Gilman recounts how, when she was four, her father began sexually abusing her and later traded this abuse for verbal cruelty and threats of physical violence. As she grew, she used sewing as a mental escape, a skill that served her well throughout her life.
Attending UCLA in 1963, she sewed brightly colored outfits to wear. She hung out with a bohemian crowd and embroidered and embellished jeans for Janis Joplin and Jimi Hendrix. Later, she opened an L.A. boutique with two friends, featuring their original designs. (To their astonishment, Cher swooped in one day and bought every dress in the store.) She also landed a Bloomingdale’s contract for her iconic Cabal blouse, a prairie-meets-power style that sold nearly a million items.

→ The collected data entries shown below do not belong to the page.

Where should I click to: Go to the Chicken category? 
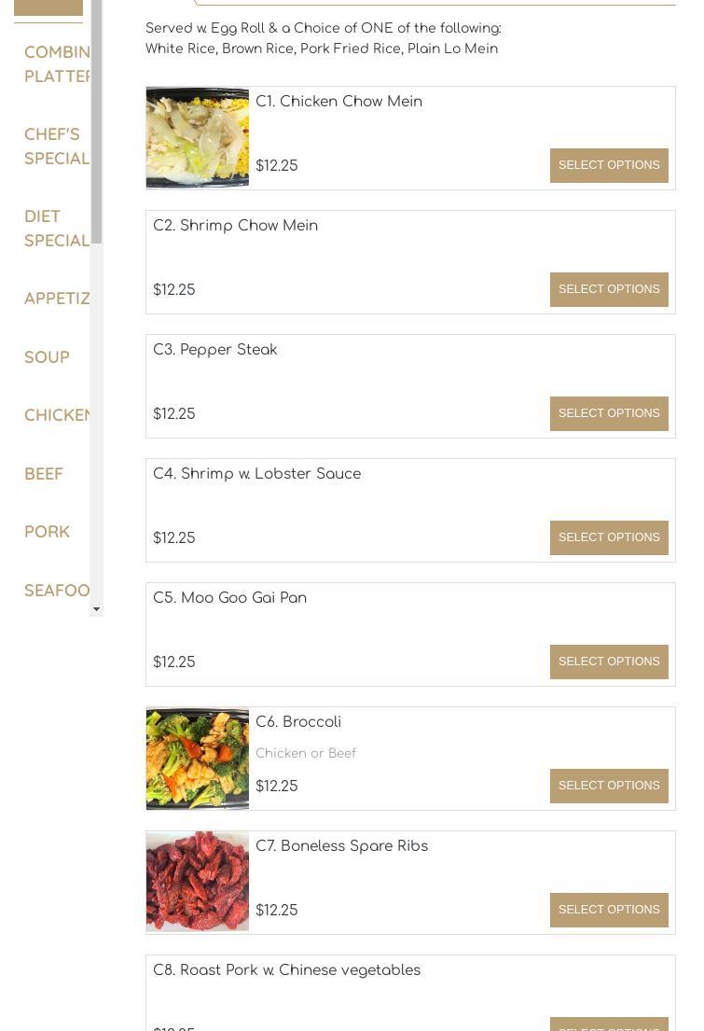click(x=56, y=415)
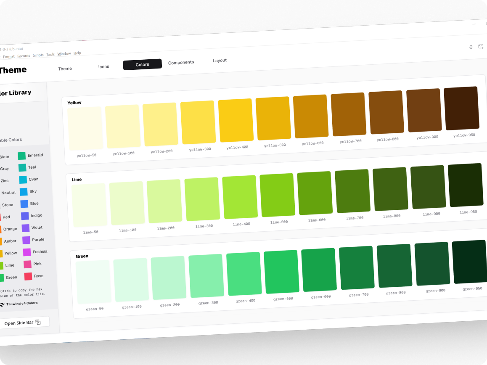Select the Emerald color category icon
487x365 pixels.
click(x=21, y=156)
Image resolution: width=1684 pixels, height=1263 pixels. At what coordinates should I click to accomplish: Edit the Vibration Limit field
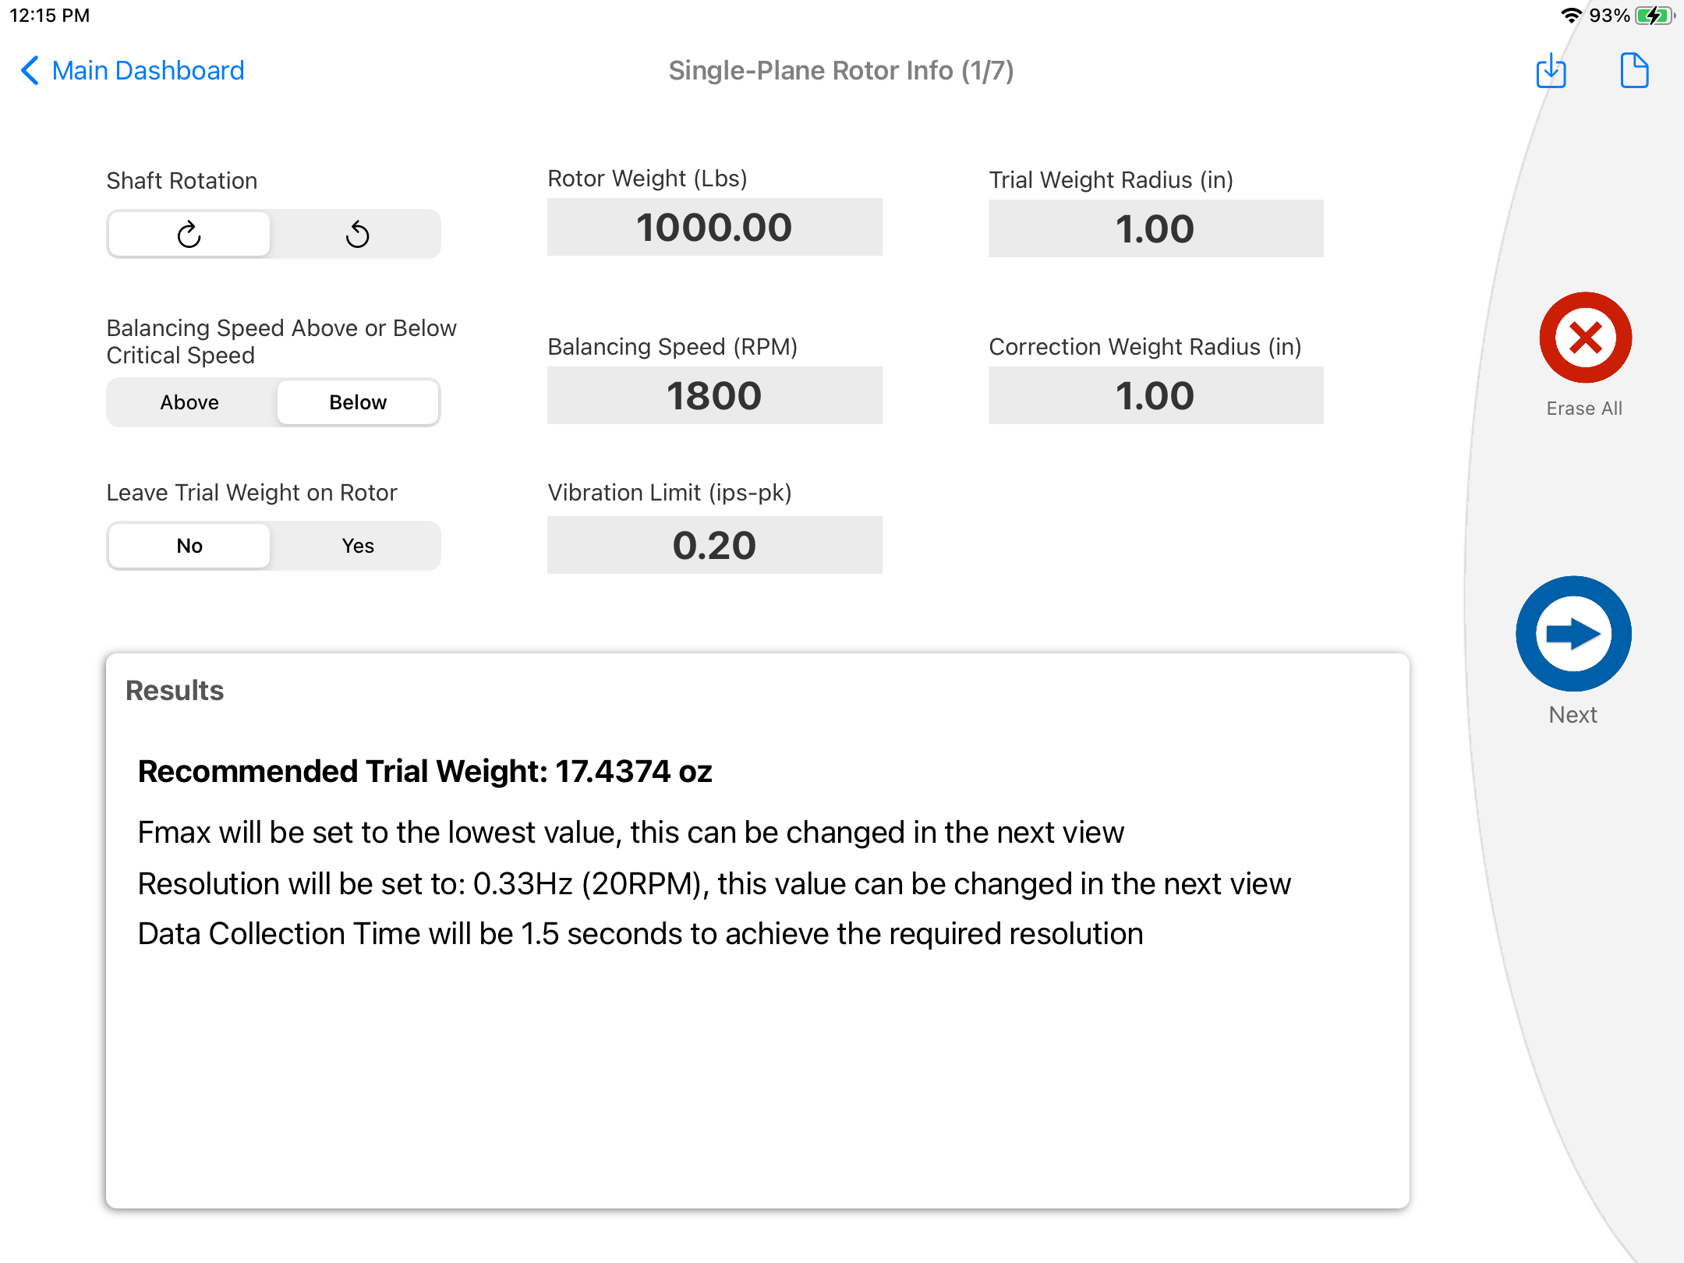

But success didn’t always bring happiness. Gilman eventually found herself overweight, middle-aged, menopausal. Moreover, she lost the right to use her name to a Hong Kong conglomerate. “I barely recognized myself,” she writes.
Salvation came in 2008 in the form of television shopping channels QVC and HSN. Gilman’s DG2 jeans for baby boomer women became an overnight sensation, selling more than 19 million pairs to date.
Gilman offers valuable advice for women over 60. She stresses being visible, dreaming, smiling, and embracing your friends and second chances. Her writing is spirited, entertaining, and clever, yet she doesn’t avoid the hard topics, including a devastating breast cancer diagnosis, from which she recovered.
Some may find a few of her suggestions elitist, but this is easy to overlook, as Gilman’s story is universal in its message to embrace your age and take every opportunity to make your third act a smash hit. Her enthralling memoir is a tour de force for women of all ages who strive to make their lives relevant and fulfilling.